Também se especula que Gilberto Aparecido dos Santos, o Fuminho, um dos principais interlocutores do PCC junto aos traficantes bolivianos e preso em Maputo, Moçambique, em abril deste ano, tinha contatos com o cartel de Sinaloa. Mesmo não sendo um irmão da facção paulista, uma vez que não passou pelo processo de batismo do grupo, Fuminho é muito próximo de Marcola, com quem cumpriu pena e participou de roubos a banco. Assim como El Chepa, o brasileiro também foi preso com documentos falso bolivianos, e chegou a morar no país por alguns meses.

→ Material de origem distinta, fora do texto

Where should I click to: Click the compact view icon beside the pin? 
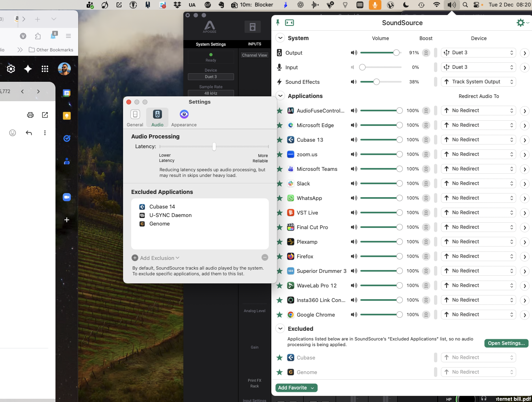289,23
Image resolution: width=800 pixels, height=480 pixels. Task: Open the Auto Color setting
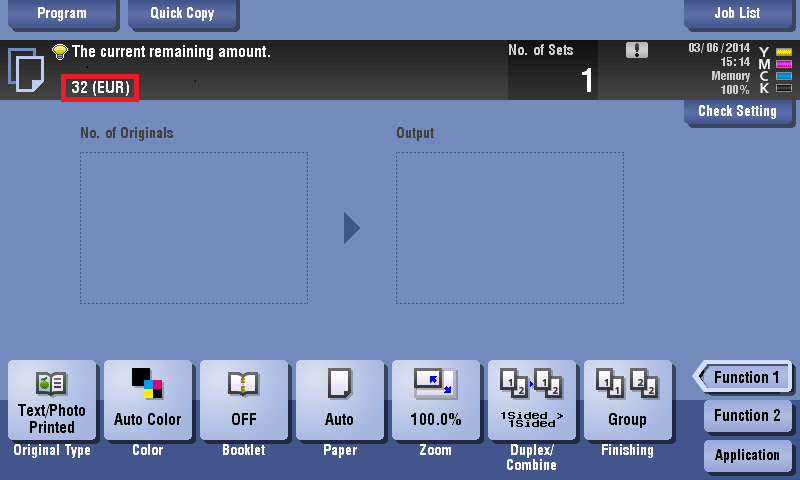[148, 401]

A Procuradoria-Geral da República já se posicionou sobre a extradição de El Chepa: “O Ministério Público Federal manifesta-se pelo deferimento do pedido de extradição de José González Valencia, oriundo das autoridades dos Estados Unidos da América”, informou o então vice-procurador da República José Bonifácio Borges de Andrada, em despacho datado em 11 de outubro de 2019. Agora o destino deste homem de muitos nomes está nas mãos do Supremo Tribunal Federal, que não tem data para decidir sobre o caso.